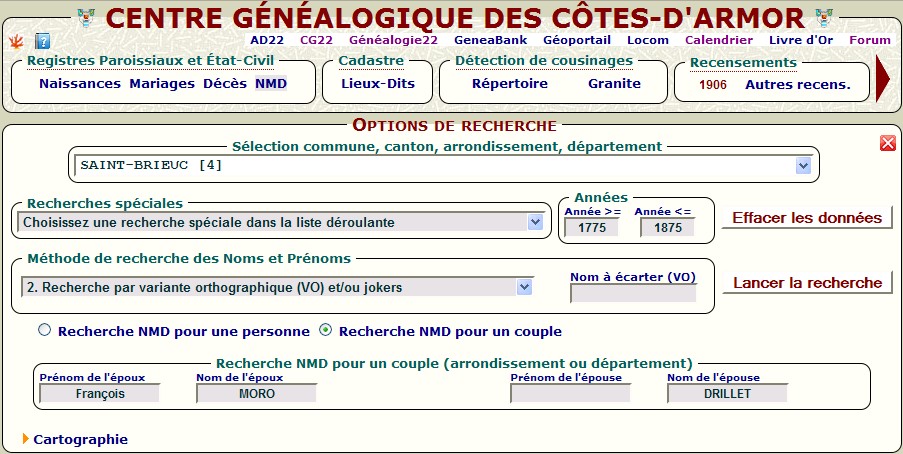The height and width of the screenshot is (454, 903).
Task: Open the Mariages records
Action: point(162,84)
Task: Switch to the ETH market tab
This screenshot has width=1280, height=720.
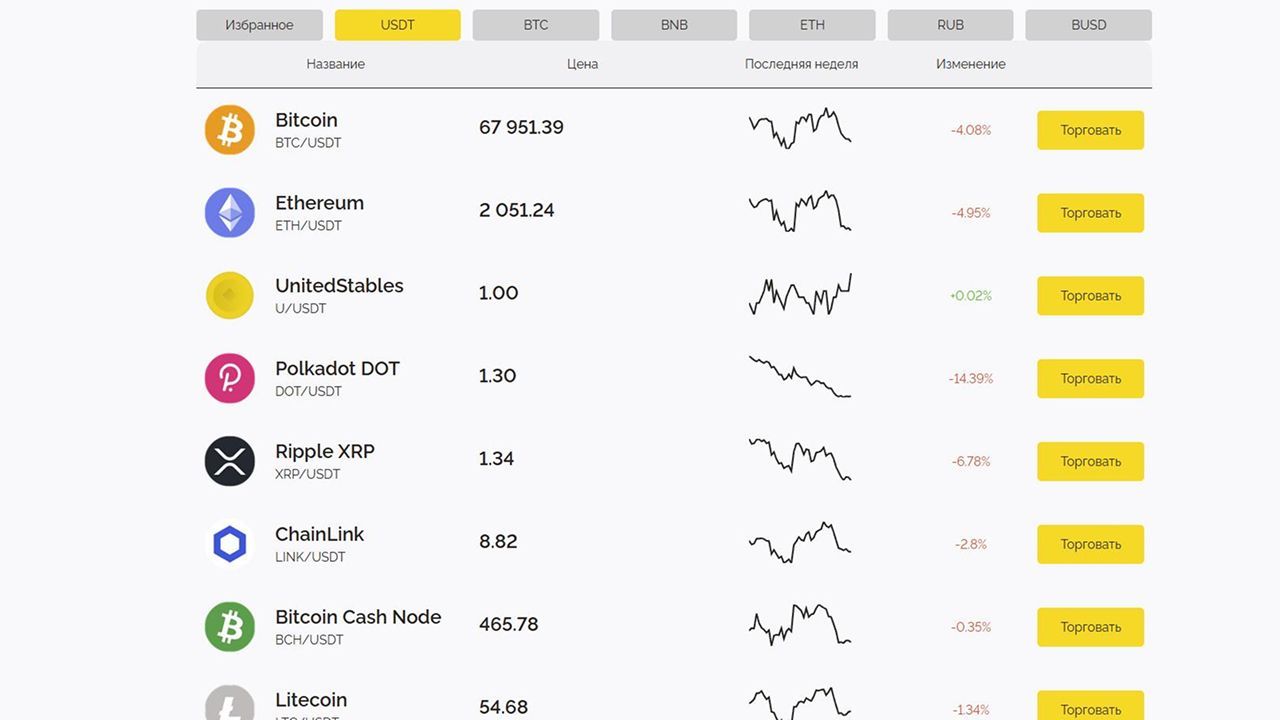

_WHAT YOU HAVE TO DO_. An exact transcription is requested of each line from the one that holds "Task: Switch to the ETH market tab" to the end of the listing above, both boundary lines included; pictures are to be omitted.

_RESPONSE AREA_.
Task: Switch to the ETH market tab
This screenshot has width=1280, height=720.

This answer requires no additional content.